Incorporating your company on UAE mainland is comparatively easy and profitable. But, one drawback that shouldn’t go unnoticed is the lack of complete ownership. A foreign investor can own maximum of 49% shares and at least 51 percent of the shares should be owned by the local sponsor. Yes, it might sound quite depressing, especially if you have already made up your mind in opening a company on mainland. But hold on, the UAE government understands the consequences of such a clause, that it can pull back investors from establishing their company here. Taking into consideration the same, the government has planned to give complete ownership to foreign nationals. That means you no longer will have to rely on local sponsors to begin your own company.

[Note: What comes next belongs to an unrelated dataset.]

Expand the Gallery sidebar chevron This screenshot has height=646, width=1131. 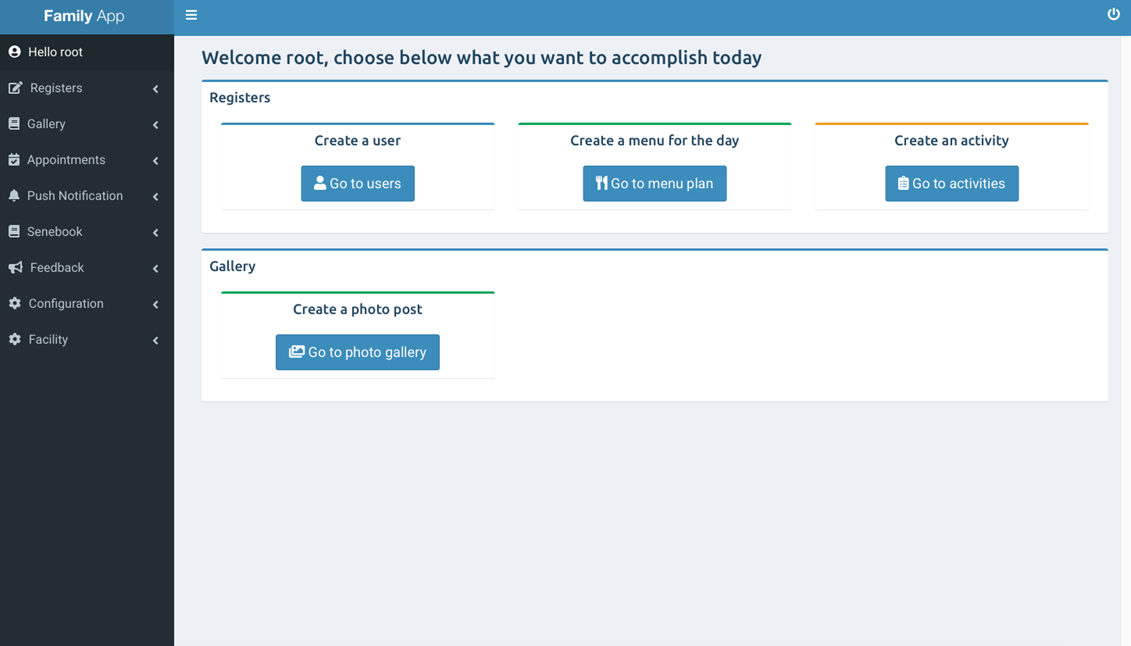pyautogui.click(x=156, y=125)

Certain sectors are restricted from 100 percent foreign ownership and hence are categorized under a ‘negative list’. The 14 industries that come under the negative list are:
- Oil exploration and production
- Investigation, security, military (including manufacturing of military weapons, explosives, dress, and equipment)
- Banking and financing activities
- Pilgrimage and Umrah services
- Certain recruitment activities
- Water and electricity provision
- Fishing and related services
- Post, telecommunication and other audio-visual services
- Road and air transport
- Printing and publishing
- Commercial agency
- Medical retail (including pharmacies)
- Blood banks, quarantines and venom/poison banks
Even though sectors that come under the positive list have not been published, manufacturing and service industries are expected to make it to the list. The UAE cabinet has the authority to add or remove sectors on the negative as well as positive lists, at a later date.
The new move will encourage more investors to establish their enterprise in UAE, which will result in a significant positive effect on foreign direct investments. With the amendment, mainland companies will enjoy the same status or perhaps more than that of free zone companies.